Obaj spojrzeli wyczekująco na Dymitrowa

Mercier

Mercier spojrzał na widoczny doskonale zegar na wieży ratuszowej. Miał jeszcze chwilę czasu. Nie zawadzi sprawdzić co wyniknie z działań tych nadpobudliwych Agaryjczyków pomyślał wsiadając spowrotem na konia.

=========================
Nodar test skradania(+2 za warunki) 4
Nodar test spostrzegawczości 7

rzuty sporne jeśli jakieś były nie są wam wiadome... :P

Elwin - 2017-03-15 13:04:24

Nikoła Dymitrow:
- Jestem za tym żeby wkraczać od tyłu. Nodar zostawić ci pistolety a my wejdziemy tylko ze stalą ? I pamiętajcie przyjaciele - dodaję z uśmiechem - Nie bieri kul na klatę.

Raga - 2017-03-15 13:15:56

Markus Mercier:
Jadę w kierunku domu Kruppa. Jestem ciekaw sytuacji jaką tam zastanę.

Fenrir - 2017-03-16 07:39:42

Dymitrow

Nodar pokręcił głową i powiedział.
- Zatrzymaj broń. Mam przeczucie że ci się przyda. - Wziął tylko oba muszkiety i podreptał na krawędź tunelu. - Ja zostanę tutaj i będę osłaniał wasz odwrót. - Pozostali skinęli głową, dobyli broń i ruszyli.

Dymitrow sam zlustrował wnętrze podwórza.

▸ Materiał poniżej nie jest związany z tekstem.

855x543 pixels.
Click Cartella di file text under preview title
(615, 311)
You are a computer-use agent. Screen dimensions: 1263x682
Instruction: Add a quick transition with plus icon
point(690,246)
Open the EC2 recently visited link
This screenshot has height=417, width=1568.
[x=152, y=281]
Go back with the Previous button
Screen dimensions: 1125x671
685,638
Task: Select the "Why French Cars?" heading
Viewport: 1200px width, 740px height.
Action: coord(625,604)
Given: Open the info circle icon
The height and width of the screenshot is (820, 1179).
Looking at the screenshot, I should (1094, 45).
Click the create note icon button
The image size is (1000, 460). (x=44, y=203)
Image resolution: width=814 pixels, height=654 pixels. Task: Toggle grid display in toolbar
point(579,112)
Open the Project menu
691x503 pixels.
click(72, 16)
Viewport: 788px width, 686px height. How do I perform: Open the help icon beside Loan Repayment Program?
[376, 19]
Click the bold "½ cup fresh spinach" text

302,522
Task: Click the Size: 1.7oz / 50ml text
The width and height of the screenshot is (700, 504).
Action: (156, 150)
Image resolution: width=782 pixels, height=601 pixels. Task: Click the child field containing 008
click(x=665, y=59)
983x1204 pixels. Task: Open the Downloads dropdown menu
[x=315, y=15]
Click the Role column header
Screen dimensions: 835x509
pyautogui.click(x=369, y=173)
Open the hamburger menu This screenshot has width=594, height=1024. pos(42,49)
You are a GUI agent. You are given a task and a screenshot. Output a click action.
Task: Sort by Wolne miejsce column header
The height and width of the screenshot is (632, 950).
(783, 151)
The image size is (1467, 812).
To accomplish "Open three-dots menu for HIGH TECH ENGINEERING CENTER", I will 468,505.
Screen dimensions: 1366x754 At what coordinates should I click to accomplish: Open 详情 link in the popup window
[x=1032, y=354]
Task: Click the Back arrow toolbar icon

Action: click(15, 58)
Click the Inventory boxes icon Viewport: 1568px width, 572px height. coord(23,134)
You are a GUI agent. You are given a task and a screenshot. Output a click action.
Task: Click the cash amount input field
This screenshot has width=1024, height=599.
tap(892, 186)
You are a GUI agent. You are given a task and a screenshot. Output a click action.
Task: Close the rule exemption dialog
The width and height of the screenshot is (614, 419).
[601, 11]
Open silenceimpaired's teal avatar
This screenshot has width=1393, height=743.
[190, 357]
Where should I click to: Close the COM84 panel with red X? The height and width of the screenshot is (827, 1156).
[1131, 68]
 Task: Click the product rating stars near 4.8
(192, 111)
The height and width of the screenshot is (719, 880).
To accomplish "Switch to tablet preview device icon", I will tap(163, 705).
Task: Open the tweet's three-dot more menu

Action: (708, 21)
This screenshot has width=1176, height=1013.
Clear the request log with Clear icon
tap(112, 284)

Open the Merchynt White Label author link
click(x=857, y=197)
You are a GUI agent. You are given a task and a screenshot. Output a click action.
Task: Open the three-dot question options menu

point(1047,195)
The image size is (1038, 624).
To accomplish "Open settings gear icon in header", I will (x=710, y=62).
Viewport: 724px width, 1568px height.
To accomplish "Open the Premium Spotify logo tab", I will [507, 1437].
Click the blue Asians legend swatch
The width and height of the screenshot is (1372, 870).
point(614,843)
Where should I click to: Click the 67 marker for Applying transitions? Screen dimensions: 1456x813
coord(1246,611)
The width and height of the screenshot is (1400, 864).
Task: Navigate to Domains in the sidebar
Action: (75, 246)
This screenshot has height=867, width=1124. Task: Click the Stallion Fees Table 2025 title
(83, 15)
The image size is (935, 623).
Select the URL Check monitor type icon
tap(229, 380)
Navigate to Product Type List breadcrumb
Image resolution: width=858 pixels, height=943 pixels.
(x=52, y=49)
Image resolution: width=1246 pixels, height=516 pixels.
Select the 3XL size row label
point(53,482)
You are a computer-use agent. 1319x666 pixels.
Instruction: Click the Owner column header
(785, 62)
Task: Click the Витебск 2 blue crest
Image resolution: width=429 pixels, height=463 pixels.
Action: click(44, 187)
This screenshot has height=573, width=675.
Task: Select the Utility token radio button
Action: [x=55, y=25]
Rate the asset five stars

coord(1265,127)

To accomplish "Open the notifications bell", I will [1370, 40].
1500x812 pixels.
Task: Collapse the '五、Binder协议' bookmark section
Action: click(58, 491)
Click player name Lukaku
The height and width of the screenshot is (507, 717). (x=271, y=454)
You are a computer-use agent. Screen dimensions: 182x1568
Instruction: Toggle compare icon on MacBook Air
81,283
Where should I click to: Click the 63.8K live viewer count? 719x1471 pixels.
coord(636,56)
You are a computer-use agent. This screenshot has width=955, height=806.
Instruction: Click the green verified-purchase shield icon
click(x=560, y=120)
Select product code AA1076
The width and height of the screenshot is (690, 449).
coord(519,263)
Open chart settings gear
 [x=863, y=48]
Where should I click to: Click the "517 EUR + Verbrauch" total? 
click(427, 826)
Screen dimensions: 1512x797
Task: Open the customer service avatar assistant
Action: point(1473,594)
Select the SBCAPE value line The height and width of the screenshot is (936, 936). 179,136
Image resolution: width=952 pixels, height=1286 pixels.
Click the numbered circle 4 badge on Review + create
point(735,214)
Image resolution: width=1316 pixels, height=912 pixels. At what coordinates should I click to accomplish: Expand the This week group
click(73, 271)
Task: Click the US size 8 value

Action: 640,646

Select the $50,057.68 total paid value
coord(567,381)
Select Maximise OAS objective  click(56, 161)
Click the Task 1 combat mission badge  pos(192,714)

Musieli obejść całe dookoła, by podejść pod drzwi, Jeśli będą obserwować to i tak ich zauważą. Stwierdził, że najlepiej przekradać się prosto do celu. Mieli około 30 metrów do tylnich drzwi. Po środku nieco z boku stała studnia. Jeśli ruszą bokiem będą jak na widelcu. Jak nie… to się zobaczy. Zawierzył w trzech słowach swoją duszę Jedynemu i ruszył.

Szli powoli uważnie się rozglądając. Przyskoczyli do drewnianego stołu za którym przypadli na chwilkę. Przekradli sie do beczek i wreszcie do studni. Do drzwi prowadziła już nie osłonięta przestrzeń. Obaj skinęli głową i skoczyli do przodu. Pochylone sylwetki przemknęły błyskawicznie i dopadły drzwi.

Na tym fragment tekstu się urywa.